Las cosas entre el jefe de Gobierno porteño y el diputado nacional están cada vez peor. Desde el Pro, exigen el cumplimiento del viejo contrato firmado en las elecciones legislativa pasadas. Pero, el "Colorado" quiere tener vuelo propio y se resiste a la alianza
El mismo decía que el jefe de gobierno sería candidato a presidente y el empresario, a gobernador de la provincia, dependiendo de cómo fueran los resultados en esa contienda electoral. Los resultados fueron más que significativos: De Narváez le ganó a todo el aparato peronista del conurbano, encolumnado en una lista que encabezaban Néstor Kirchner y Daniel Scioli por 34,5% contra el 32%. En tanto que Gabriela Michetti le ganó apenas por 6 puntos a un Pino Solanas que, con poco aparato, llegó al 31%, confrontando con el 46,7% que Macri obtuvo en el 2007 en la primera vuelta para jefe de gobierno. Es decir que el gobierno de Macri perdió 15%, por una gestión considerada muy floja y esto jugando su carta más fuerte, como fue Gabriela Michetti.
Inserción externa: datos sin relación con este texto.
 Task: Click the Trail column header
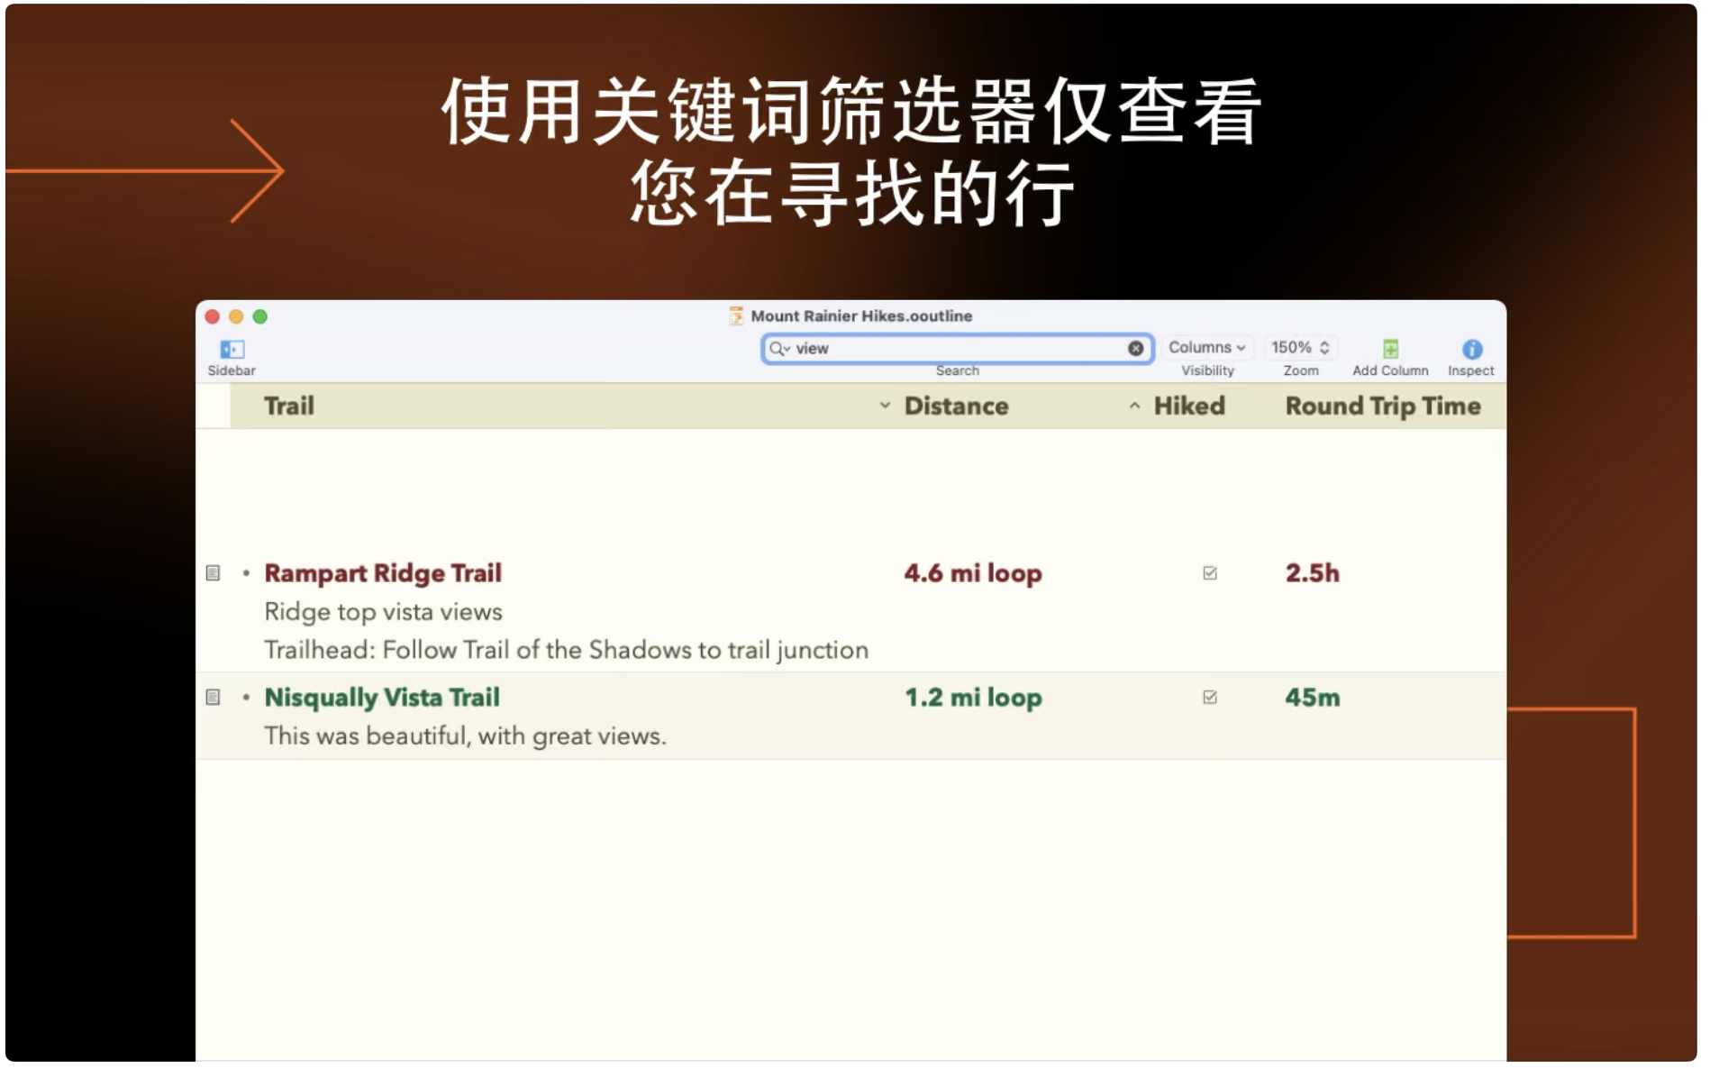tap(289, 407)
Por lo tanto, con el 31% en su distrito y mucho menos en el interior -según señalan las encuestas-, parece aventurado para Macri aspirar a una candidatura presidencial que seguramente no tendría ningún destino, además de carecer de una estructura nacional que le permita realizar una interna donde voten 300.000 personas en todo el país.
En cambio De Narváez, con su decisión de competir en la interna del PJ como integrante de la fórmula o candidato a gobernador, sí tiene serias chances de ganar esa interna en alianza con Reutemann y Duhalde que, en última instancia, se van poner de acuerdo.
Michetti no alcanzaría a ver la tendencia del electorado porteño y muestra una encuesta donde está segunda para jefa de gobierno después de Pino Solanas, mostrándose convencida de que en una segunda vuelta ganaría. Así es que quiere que Macri se lance a la presidencia así se queda como candidata. Pero el problema es que la política no es una expresión de deseos sino de realidades y como la gestión del PRO quiere castigar a la sociedad porteña con más impuestos, las chances de reelección en la ciudad están cada vez más lejanas. Y dada su popularidad, De Narváez, por su parte, no va a ir de cola de ratón: prefiere ser cabeza de león o lomo de león.